The more we explore, the more we learn. The more we peer into the Universe, the more we understand how little we know and how much there is left to explore.
Now, a new cosmological model suggests that the Universe we live in has a mirror image in the form of an antiuniverse, present long before the Big Bang.
From what we understand in the Universe, we assume that time as we know it moves forward as the cosmos expands, and there’s much more matter than antimatter.
This seems to contradict a fundamental symmetry, referred to as the CPT symmetry.
This tells us that physics is unchanged when time, space, and matter-antimatter are all flipped.
Scientists have recently said that from a certain vantage point, our Universe does look lopsided.
In order to understand what’s going one, Latham Boyle, Kieran Finn, and Neil Turok from the Perimeter Institute for Theoretical Physics in Canada have come up with a new theory that tells us that the big bang was the starting point of a so-called ‘antiuniverse’ where time as we know it runs in the opposite direction.
There, antimatter dominates space.
As explained by Physics, researchers propose that the CPT-symmetric model is not only consistent with the known cosmic expansion history but also provides a straightforward explanation for dark matter.
As noted by experts, the CPT-symmetric model is an alternative to inflation, which suggests that our Universe lived through a short time of exponential growth right after the big bang.

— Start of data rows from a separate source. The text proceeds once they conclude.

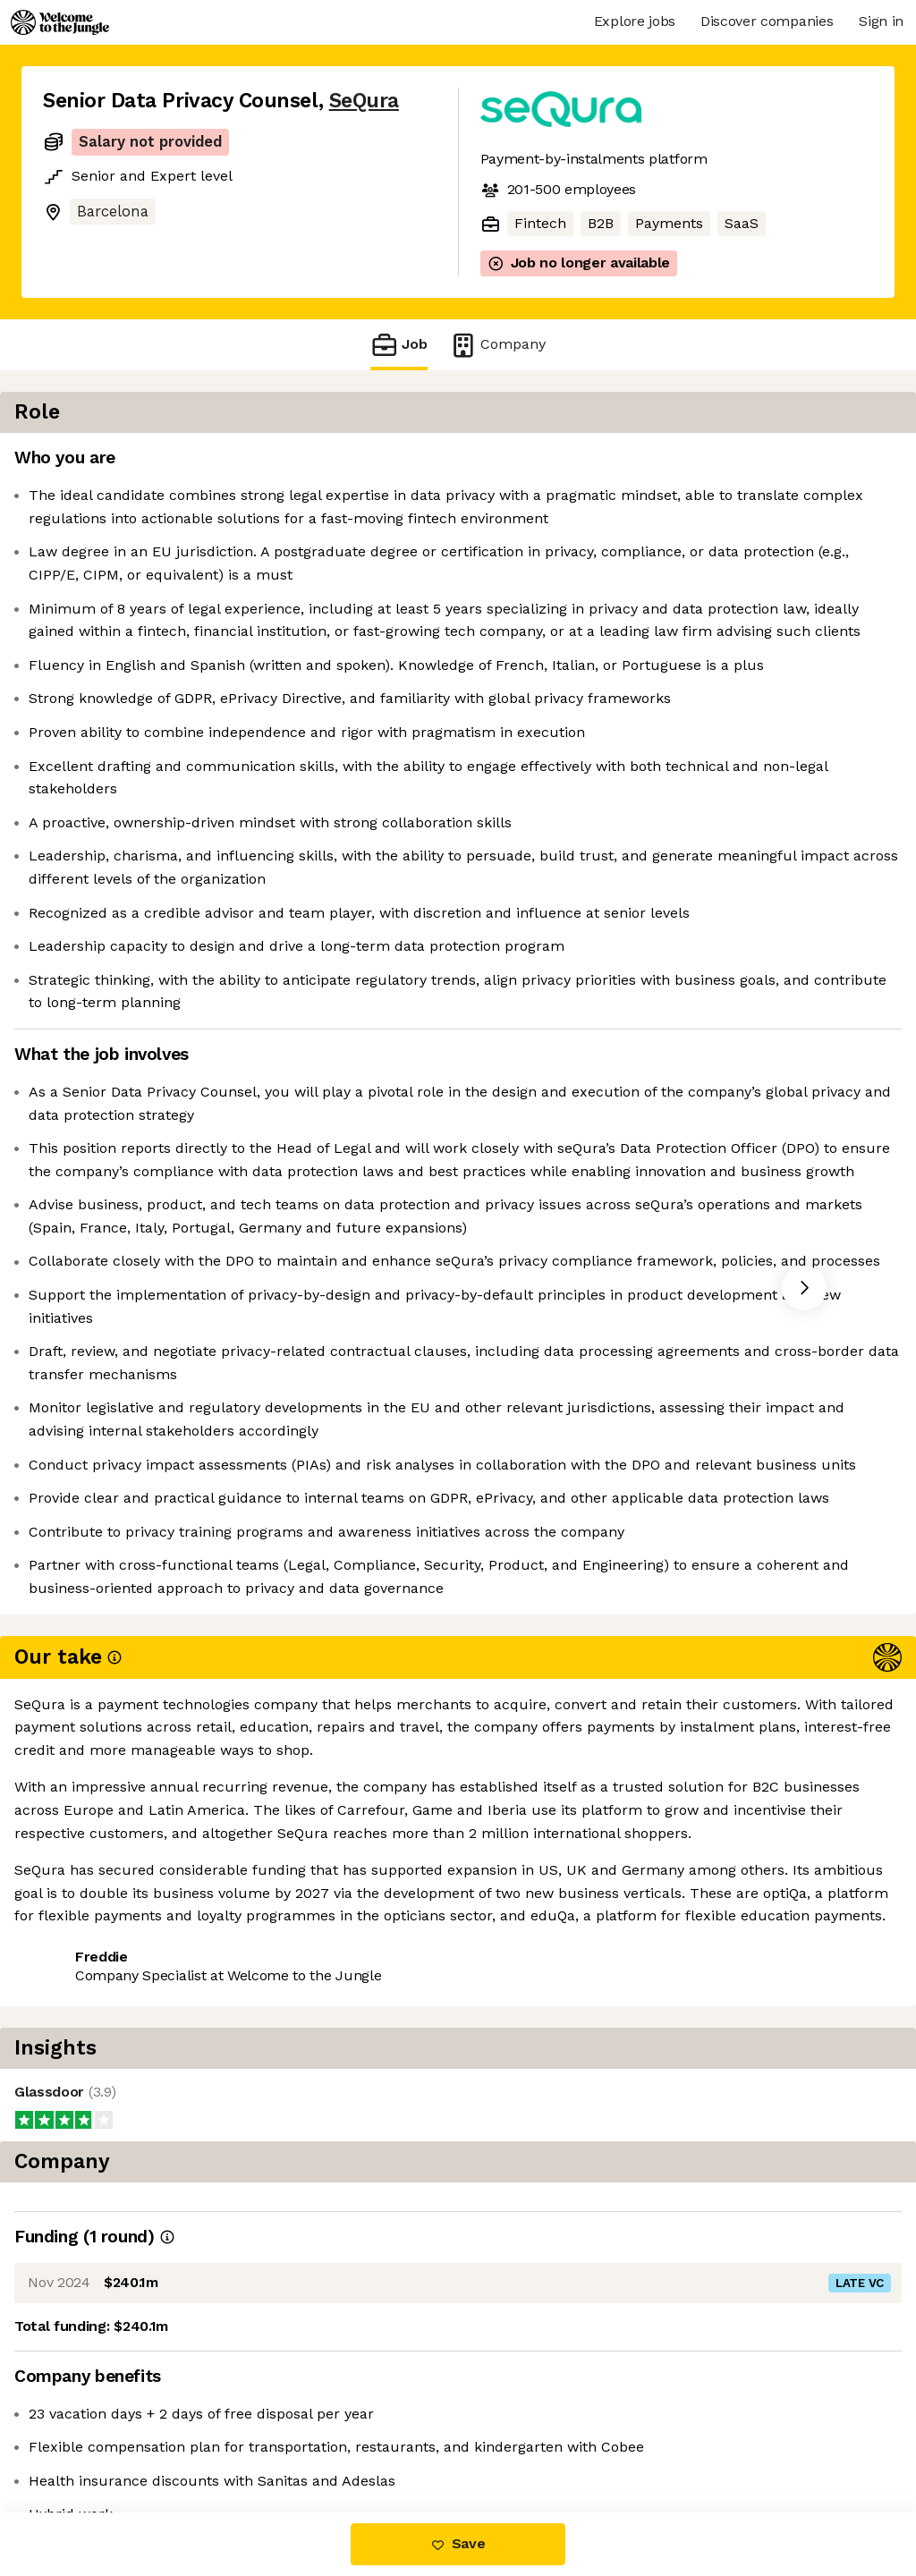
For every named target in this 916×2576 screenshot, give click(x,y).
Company (497, 345)
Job (399, 345)
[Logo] (60, 22)
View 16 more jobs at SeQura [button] (268, 2436)
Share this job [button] (92, 2436)
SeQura (364, 101)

And it is this rapid expansion right after the big bang which can help explain a number of observations made through the Universe.
However, it requires the existence of additional, still hypothetical quantum fields.

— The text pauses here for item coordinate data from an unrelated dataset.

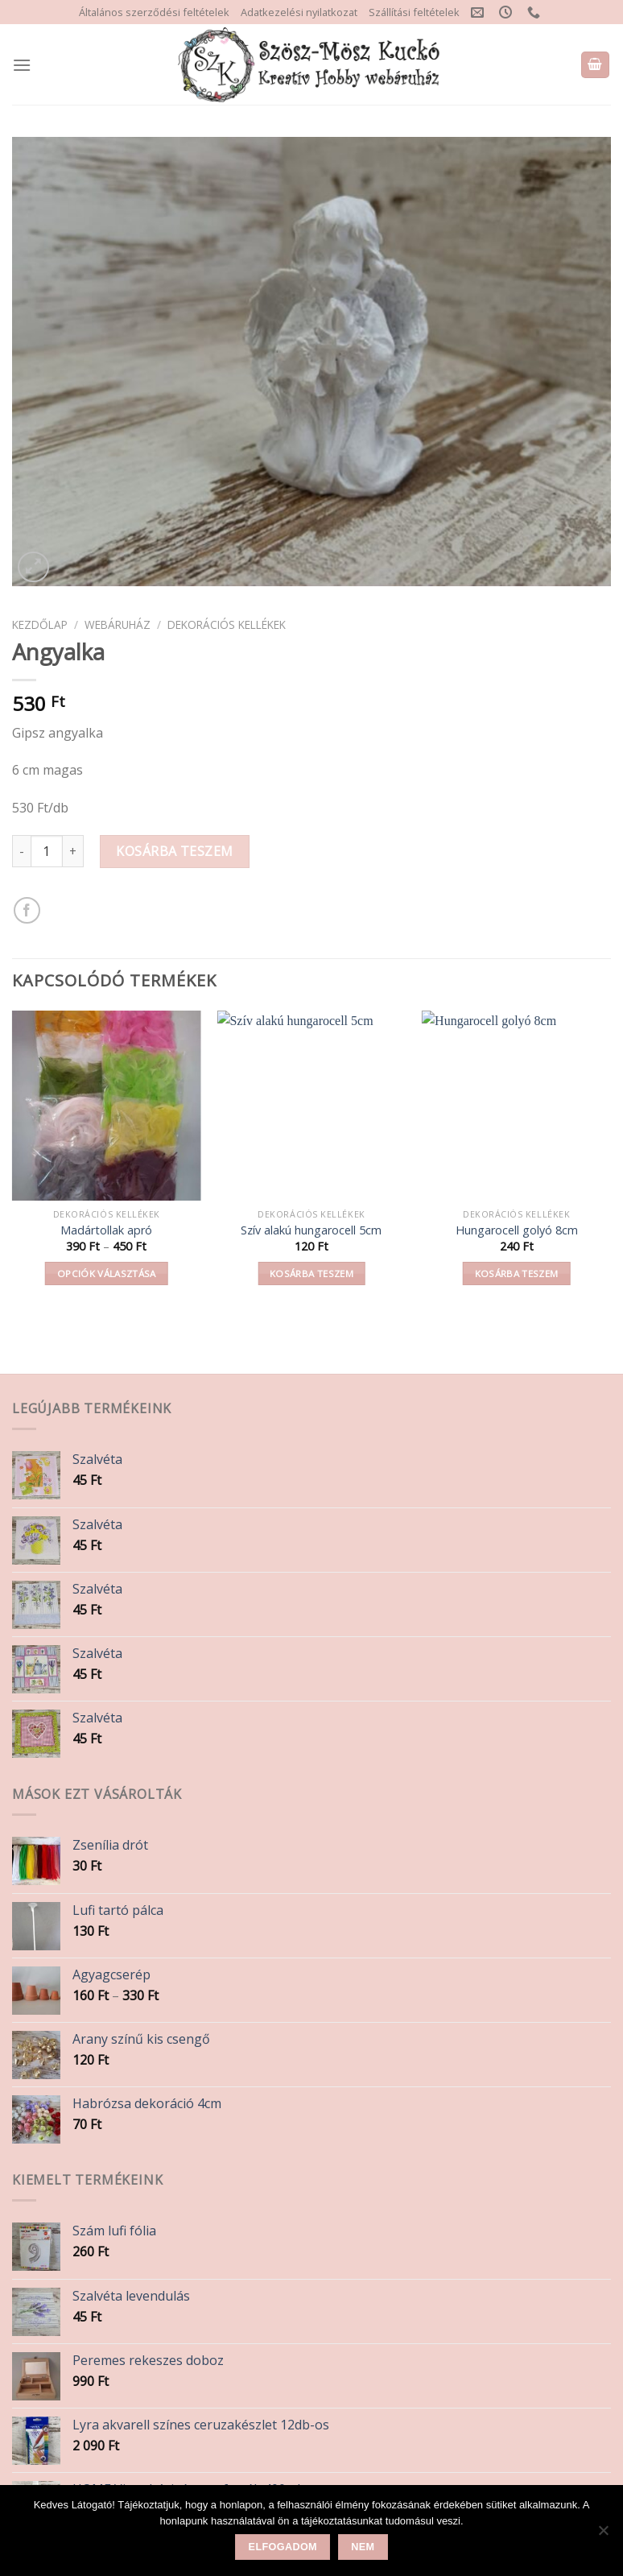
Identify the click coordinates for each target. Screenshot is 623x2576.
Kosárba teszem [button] (311, 1273)
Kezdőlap (40, 624)
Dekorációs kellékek (226, 624)
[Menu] (21, 65)
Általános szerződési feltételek (154, 12)
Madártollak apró (106, 1230)
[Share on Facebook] (27, 910)
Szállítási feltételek (414, 12)
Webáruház (118, 624)
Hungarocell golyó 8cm (517, 1230)
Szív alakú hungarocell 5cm (311, 1230)
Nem (362, 2547)
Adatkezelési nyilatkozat (299, 12)
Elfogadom (283, 2547)
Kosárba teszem (174, 851)
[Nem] (603, 2535)
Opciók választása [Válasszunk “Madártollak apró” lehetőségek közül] (106, 1273)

So, do we have to change our understanding of physics?
As explained by Boyle and his colleagues, their new model can explain the early evolution of the Universe without having to change much.
The new study suggests that in the CPT-symmetric model, time and space move continuously across the big bang, and the antiuniverse that exists in the negative time direction acts as a mirror reflection of our Universe.

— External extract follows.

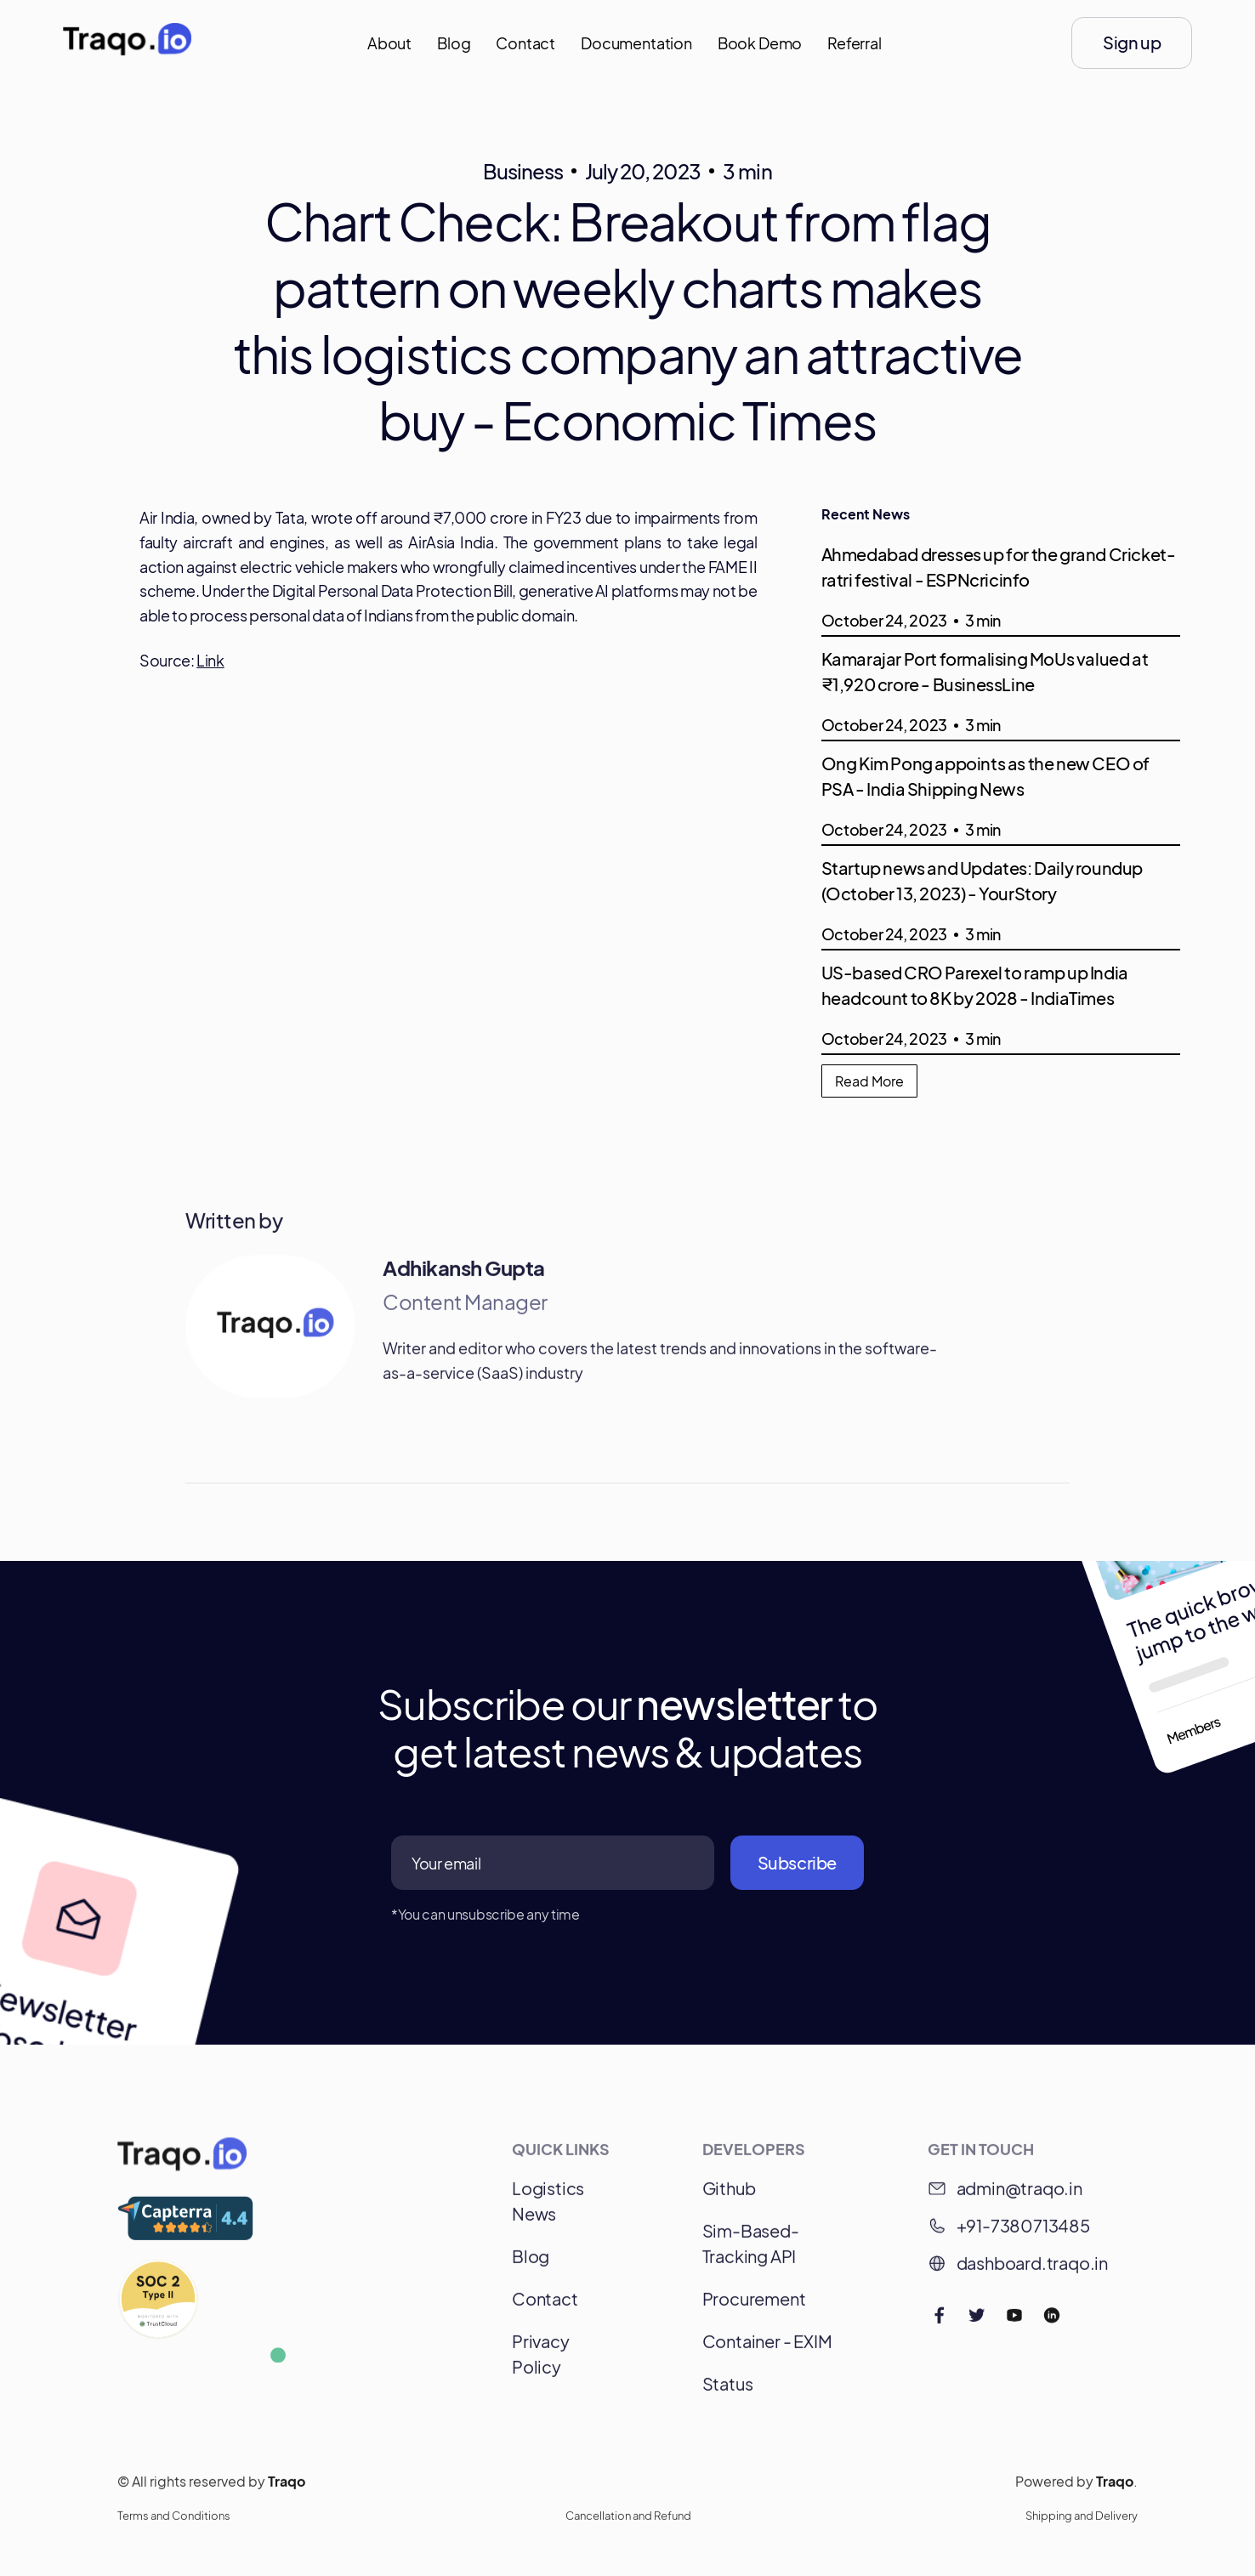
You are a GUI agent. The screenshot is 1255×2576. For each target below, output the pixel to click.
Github (729, 2195)
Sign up (1132, 42)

And while the new study is appealing, the group of scientists still needs to demonstrate how their new model can reproduce the various observations that the inflation model explains, for example, the uniformity of the cosmos on large scales.
The inflation theory was first proposed in 1979 by theoretical physicist Alan Guth at Cornell University.
It explains the origin of the large-scale structure of the cosmos.
Interestingly, the new CPT-Symmetric model offers a natural explanation for Dark Matter: Such a universe would spawn large numbers of very massive sterile neutrinos.
This research is published in Physical Review Letters.